WASHINGTON Not yet a year after the worst offshore oil spill in U.S. history, Republicans are renewing efforts to drill for oil and gas in a fiercely contested Alaskan wildlife refuge.
Moving one day after President Barack Obama's unveiled a plan to cut U.S. oil imports by a third over 10 years, Republicans will unveil a bill to open the Arctic National Wildlife Refuge.

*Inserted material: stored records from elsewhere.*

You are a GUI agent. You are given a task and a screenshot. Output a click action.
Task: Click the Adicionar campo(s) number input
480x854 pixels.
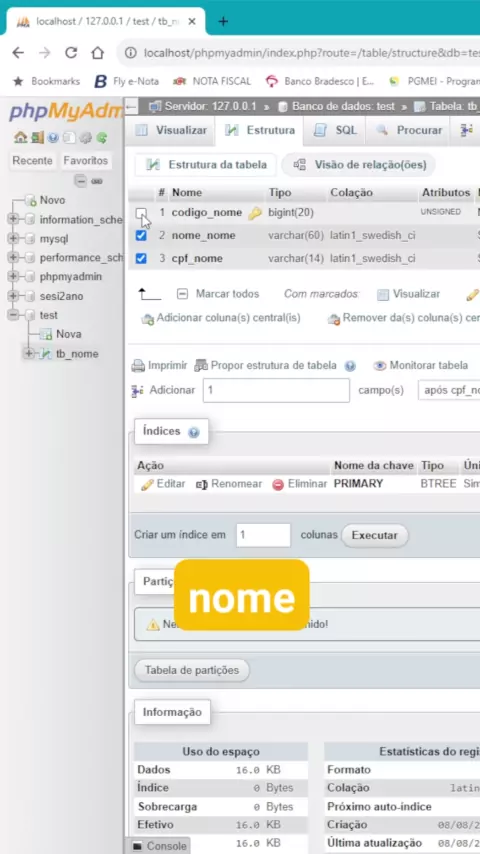coord(276,391)
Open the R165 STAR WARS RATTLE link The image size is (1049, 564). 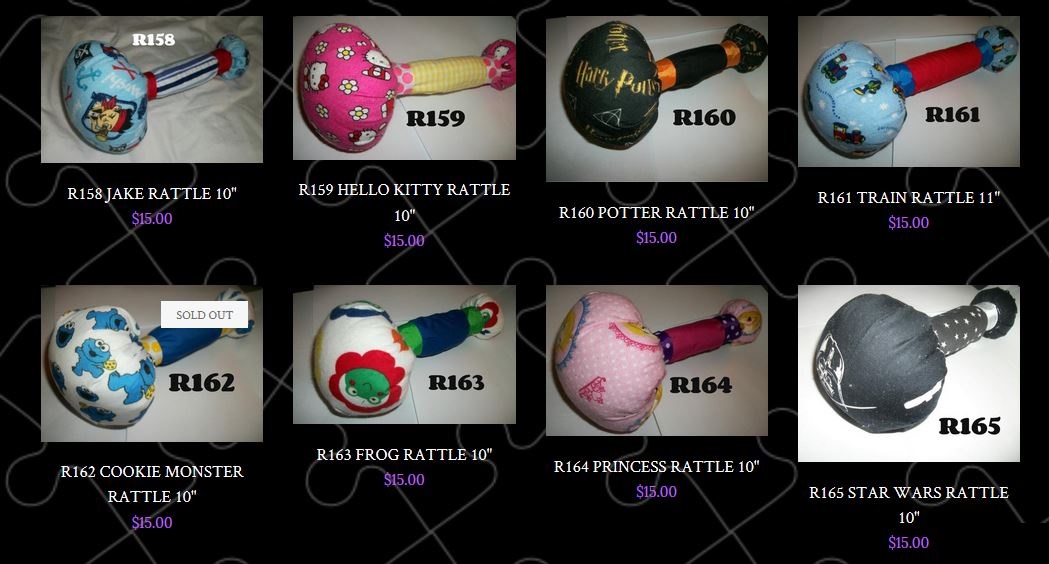coord(909,504)
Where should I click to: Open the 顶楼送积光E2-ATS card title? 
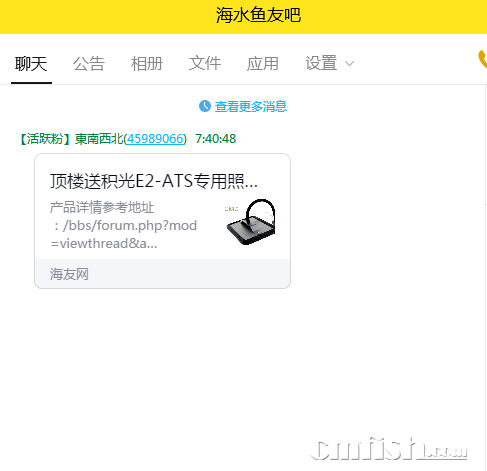click(154, 182)
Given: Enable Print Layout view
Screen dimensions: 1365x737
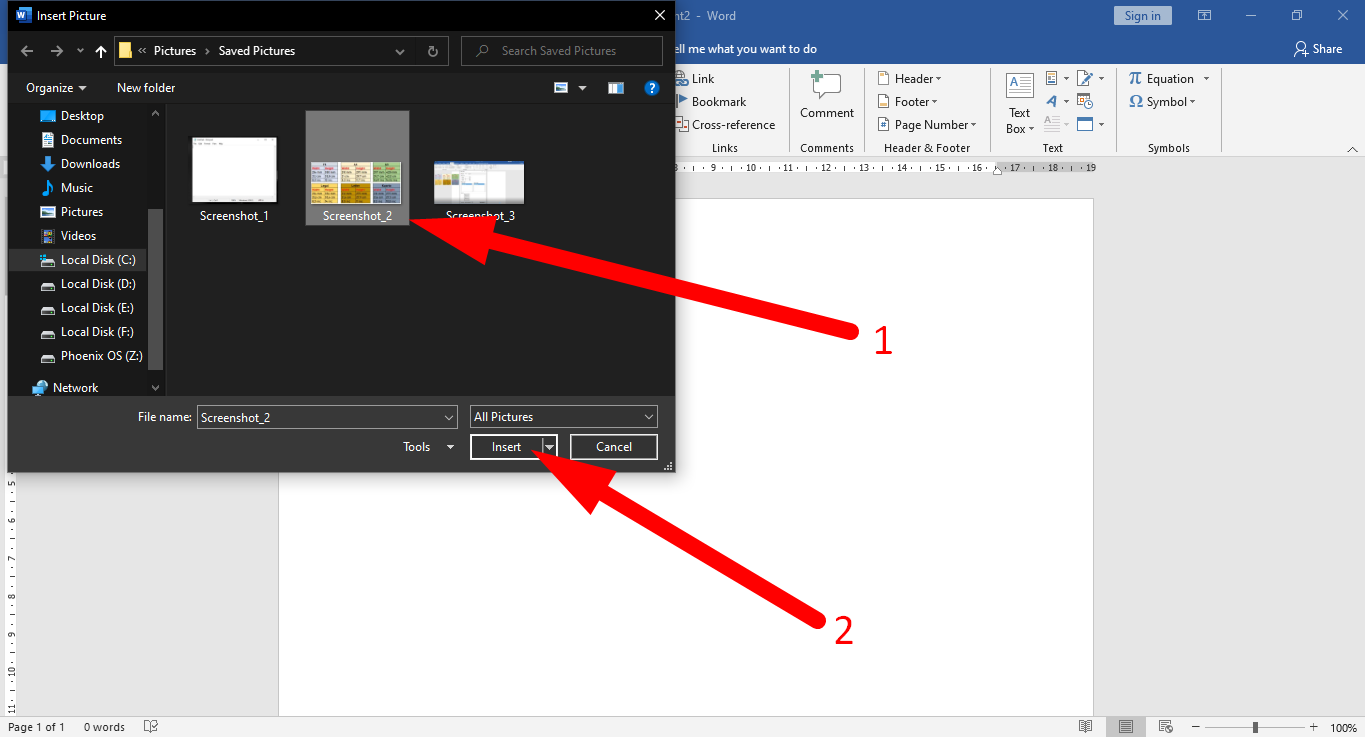Looking at the screenshot, I should click(1125, 726).
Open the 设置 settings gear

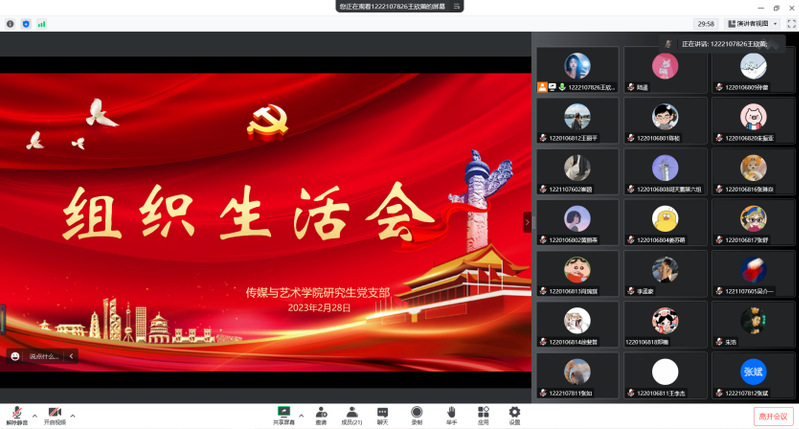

The bill would also force the Interior Department to hold lease sales for offshore areas, a Republican aide said.
The Republican bill faces an uphill battle for passage with Democrats in control of the Senate and White House, but could open a bargaining process in a Congress where energy bills have stalled since the failure of the climate change legislation effort last year.
Issues such as opening the arctic refuge and restricting EPA regulation of carbon dioxide provoke intense opposition from many Democrats.
Sponsored by around 30 lawmakers, including Senators David Vitter and Jim DeMint, the legislation would also amend the Clean Air Act so that carbon dioxide could not be regulated as a pollutant by the Environmental Protection Agency.
"Yesterday, the president offered some vague platitudes, but no concrete plans to rein in rising gas prices, even as they climb toward $4 per gallon," Senator Vitter said at a press conference.
The Republican bill, he told reporters, "would unleash our vast domestic energy potential to create American jobs, help free us from our reliance on foreign oil and begin to reduce our $14 trillion national debt."
Vitter said his bill would create more than 2 million jobs, $10 trillion in economic activity and $2 trillion in federal tax receipts over 30 years.
Republicans have chided the administration for not doing enough to promote traditional fossil fuels and for moving to curtail some drilling on federal lands, especially in the aftermath of the massive BP oil spill last year.
The bill would also force the State Department to issue all permits necessary for approval of TransCanada Corp's delayed Keystone XL pipeline project.
The Keystone project would transport crude from Canadian oil sands to Gulf coast refineries, but it has run into opposition from environmentalists concerned about the carbon emissions from oil sands development and landowners concerned about pipeline safety.